Hindsite wrote:For all practical purposes, the USA supplement their prescription drug prices too.
Yes, that's something that really needs to change. Trump has made some changes, but it needs to go further.
Torus34 wrote:Reading through the last few posts, the discussion, such as it is, seems to have strayed from the Iranian situation.
Indeed. The idea that Trump supporters want war with Iran (they don't) because they are racist (they aren't) is absurd and frankly not worth debating.
Torus34 wrote:The United States of America has withdrawn from the multinational treaty which provided it with a level of control over Iran's nuclear ambitions.
That is worth debating. It may have provided the illusion of control, perhaps. However, we've had agreements like that with North Korea. They just developed nukes anyway. So will Iran.
Torus34 wrote:The remaining signatories have made little concerted effort one way or the other.
This is why multilateral agreements are effectively meaningless. They only seem to matter if the US is a signatory. Germany and France would be happy to enable Iran achieve its nuclear ambitions for the opportunity to sell into Iranian markets. Iraq was a similar story as Jacques Chirac and Saddam Hussein were long time friends.
Torus34 wrote:The Congress of the United States of America, with its constitutional power to declare war upon other nations, appears focussed on the 2020 elections.
Yes. There will not be a war with Iran. Toughened sanctions. Maybe a retaliatory strike at some point. There will be no war with Iran though.
noemon wrote:I am talking about the Trump supporters that are calling for war with Iran.
Like who? You haven't named anybody. How are we to determine if they are racist when you won't even name them?
noemon wrote:No dear, Trump has ceded foreign territory to another nation regardless if it is American or not and has declared that as far as the US and its legal system is concerned the houses, churches and properties belonging to a certain Christian and Muslim group of people are now part of a hostile nation that seeks to ethnic-cleanse them against their own safety, wishes and aspirations. Trump has decided to hand over land & properties from one group of people to another and uniquely in history has decided to do that for absolutely nothing in return.
The US doesn't control the territory. We cannot cede territory we do not control. The terms 'cession' and 'cede' have a legal meaning.
noemon wrote:That is indeed unprecedented and along with the unilateral withdrawal from the Iran deal, it has totally discredited the US in the international stage and that is why Turkey and Iran are so emboldened but also why US allies find it difficult to fall behind the US like they used to.
There is nothing unprecedented about a country withdrawing from an international agreement. It was Obama's deal. It was not a treaty. It was not ratified by the Senate. It did not have widespread support in the United States.

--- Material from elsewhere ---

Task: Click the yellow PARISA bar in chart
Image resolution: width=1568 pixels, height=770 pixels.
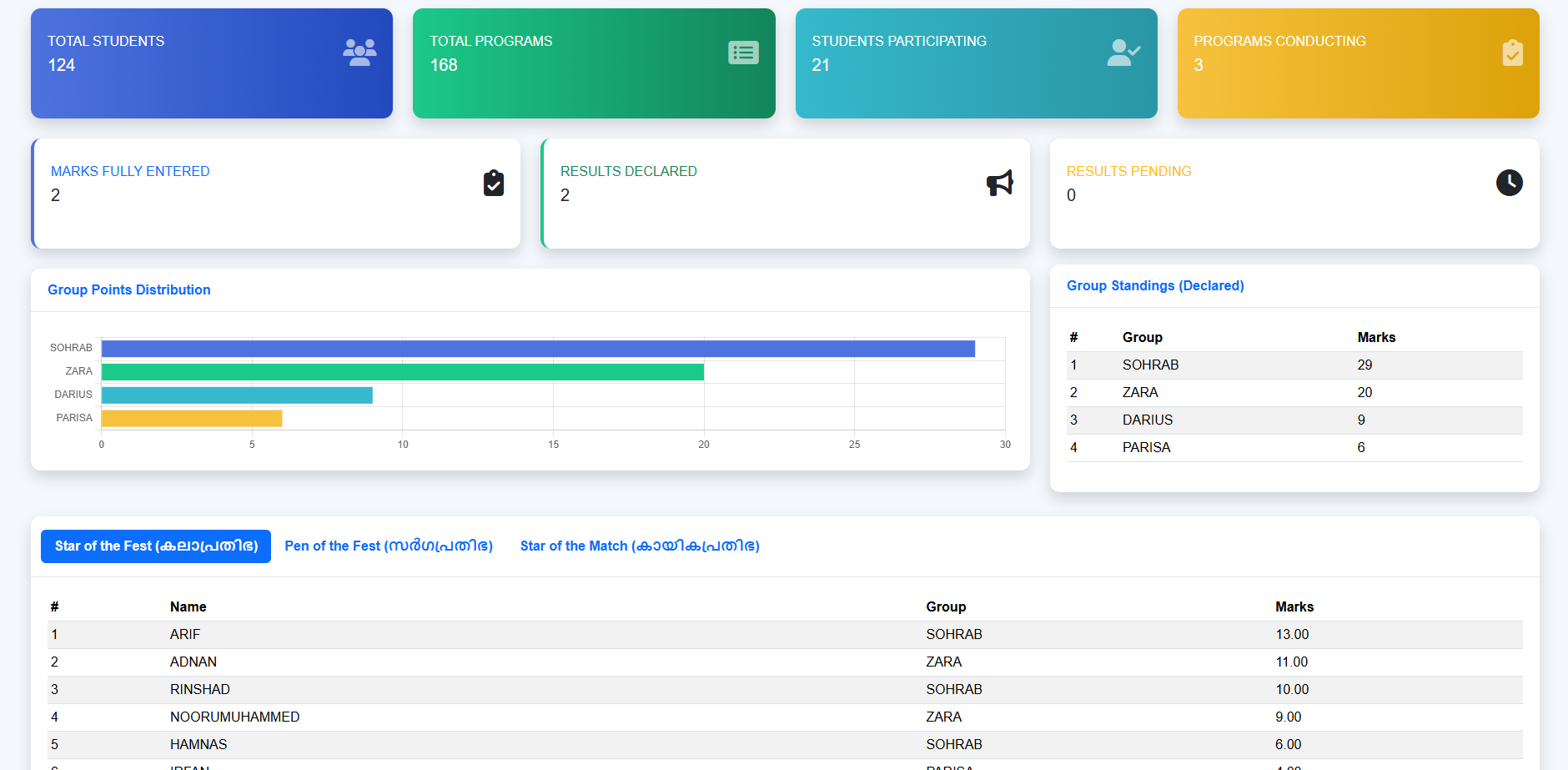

noemon wrote:Would you or would not criticise Hillary if she made unilateral moves against foreign nations without the support of any the US's allies and for absolutely nothing in return!
It depends on the circumstance. I think the US has the right to act unilaterally in its own interest. If I thought it was in the US interest, and Hillary acted unilaterally, I don't think I would disagree. For example, people criticized Bill Clinton for using air power against Serbia, and suggested he was a war criminal. I was fine with him being impeached. However, if a foreign nation tried to arrest and try him as a war criminal, I would certainly be in favor of using military force against that nation to effect the release of President Clinton or conduct whatever reprisals deemed appropriate.
Deutschmania wrote:It's the United States who backed Saddam Hussein's Iraq against Iran .
Iraq is responsible for its own actions. The US had a far superior air force to Iraq and Iran; although, Iran had F-14s and F-4s. The US at the time had F-14s, F-15s, F-16s, F-18s, F-111s, F-117s, B-1s, B-2s, and B-52, not to mention E3 (Boeing 707s with AWACS), KC-135s, ship and sub launched cruise missiles, etc. If the US was backing Saddam militarily, Iran would have gotten its ass kicked in. The US was happy to see Iraq, a former Soviet client with recent purchases of French military hardware, weaken the rogue regime in Iran. The Iraqis even shot a French-made Exocet missile into the USS Stark from a French-made Mirage F1 fighter. That's not exactly a friendly thing to do.
Nonsense wrote:I maybe wrong here, but isn't the President, 'judge, jury & executioner' in the American system, that can declare war on another state by virtue of a dual role of also being the, 'Commander-in-Chief'?
Declaring war is no longer done, since everyone purports to operate under the UN. Congress has the power to declare war and grant letters of marque and reprisal.
Nonsense wrote:In the U.S.A, the President derives that power through the Congress, which can declare war & which then conveys the direction of that war through the President, by nomination as, Commander-in-Chief.
The president IS commander in chief. He's not nominated by Congress. Congress makes a political decision to declare war, which it hasn't done since WWII. Congress also appropriates funding.
anasawad wrote:Furthermore, it is the US breaking international law and going against the international community. It is the US that broke the deal, not Iran.
It's just an agreement. It isn't international law. To have the force and effect of law in the United States it would have to have been a treaty ratified by the Senate.